The Great Barrier Reef is home to many creatures, including 600 species of coral and more than 1,500 species of fish but a collection of mesmerising marine life that call the natural wonder home are turning heads more than most – The Great 8.
Queensland’s answer to Africa’s Big Five, the Great 8 is comprised of whales, sharks, turtles, manta rays, clown fish, potato cod, maori wrasse and giant clams.
Chosen due to their iconic status, connection to the Great Barrier Reef, importance to the marine eco-system and prominence along the Queensland coastline; each member of the exclusive crew offers a different, yet equally thrilling underwater encounter.
In addition to spotting the marine creatures, the search for the Great 8 encourages visitors to explore the many diverse environments that make up the 2,300km long Great Barrier Reef including Lady Elliot Island and Heron Island in the south to Cairns and Port Douglas in tropical North Queensland.
Gareth Phillips, Marine Biologist and owner of Reef Teach in Cairns said finding the Great 8 is a once in a lifetime opportunity for many people.
“The Great 8 is unique because you can’t see such a wide variety of special animals anywhere else on the planet besides in Queensland waters.
“Spying humpback whales during their migration to snorkeling with 200kg Giant clams and everything in between is an incredible privilege that everyone should cherish,” he said.
Peter Gash, the custodian of Lady Elliot Island said the search for the Great 8 is more than simply ticking animals off a list.
“When people try and join the exclusive Great 8 club they inadvertently bring a lot of energy, drive and knowledge towards protecting the Great Barrier Reef and our waterways,” he said.
“It’s a test to find the Great 8, you have to work hard but the sense of achievement of seeing them is extremely rewarding.”
And what is Peter’s message to anyone who doesn’t find all eight in one go? “You’ve simply got to come back and try to find the rest!”
Queensland’s Great 8 and where to find them
The Great Barrier Reef is turtle central, with six of the world’s seven marine turtle species cruising through its tropical waters.

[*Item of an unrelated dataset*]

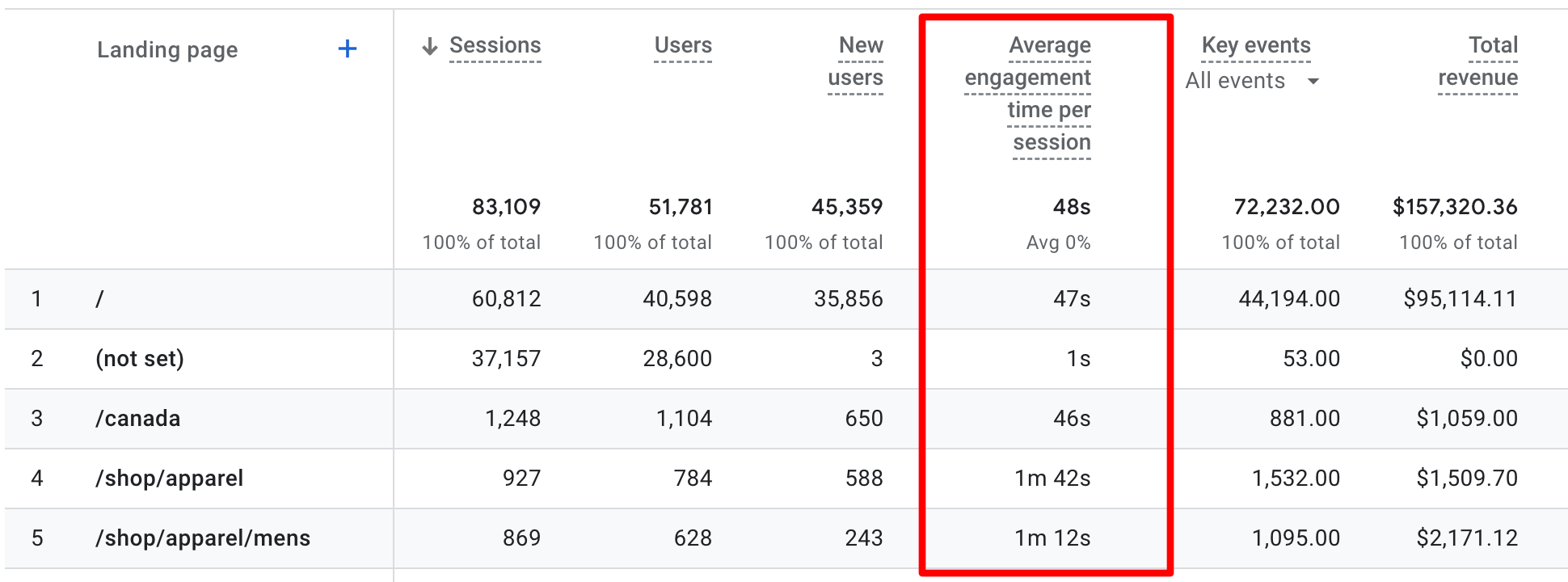Sort by the Key events column
Screen dimensions: 1568x582
point(1255,45)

Southern regions including Lady Elliot Island and Heron Island are home to turtles all year round. From November to March Mon Repos near Bundaberg transforms into the largest loggerhead turtle rookery in the Southern Hemisphere as thousands of baby turtles hatch and make their dash for the water.
There are more than 400 species of sharks in the world, and 50 of them can be found along the Queensland coastline with the harmless white tip and black tip reef sharks commonly found on the Great Barrier Reef. Wolf Rock, three hours north of Brisbane is famous for its congregation of Grey Nurse and Leopard sharks.
The Great Barrier Reef is home to a variety of rays but there’s no more magnificent species to meet in the wild than a Manta ray. These graceful creatures have wings spanning up to seven metres – and to have one sweep within centimetres of you before gracefully somersaulting and looping away is an unforgettable experience. Lady Elliot Island is the home of the Manta ray and during the winter months, hundreds of the graceful creatures migrate past the island.
The most famous of the Great 8, these photogenic little fish are loved globally and one of the first creatures anyone will want to spot on the Great Barrier Reef. Luckily you won’t have to try too hard to find them as they live along the length of the reef.
Growing to two meters in length and weighing more than 100 kilograms, these giants of the fish world are more akin to underwater puppies thanks to their curious nature. The Ribbon Reefs are a string of 10 coral reefs stretching over 160 kilometres off Port Douglas. Cod Hole is a famous dive spot at The Ribbons and the name pretty much gives it away – this is a prime location to see groups of giant potato cod.
Australia’s eastern seaboard is affectionately known as the Humpback Highway as whales migrate throughout the region from July to November each year. Humpbacks can be spotted up nearly the entire coastline of Queensland, while the relatively unknown Dwarf Minke Whales visit the Ribbon Reefs in North Queensland for a very exclusive season from June to July.
There’s no mistaking a Maori wrasse – this distinctive fish has thick fleshy lips and such a prominent bump on its forehead that it’s sometimes known as a humphead wrasse. However, what it lacks in looks it makes up for with bucket-loads of personality. Maori wrasse love structure and can be found around the Reefworld Pontoon in the Whitsundays and the Quicksilver pontoon at Agincourt Reef off Cairns.
These extraordinary molluscs, which can grow to 1.5 metres in length and weigh up to 200 kilograms, feature a pretty ordinary exterior but a stunning mantle – the fleshy part protruding from the shell. It’s said that, like a human fingerprint, no two clams have the same mantle pattern or colours. Giant Clams can be found across the Great Barrier Reef with some of the best and biggest clams found in the Clam Gardens off Lizard Island in North Queensland.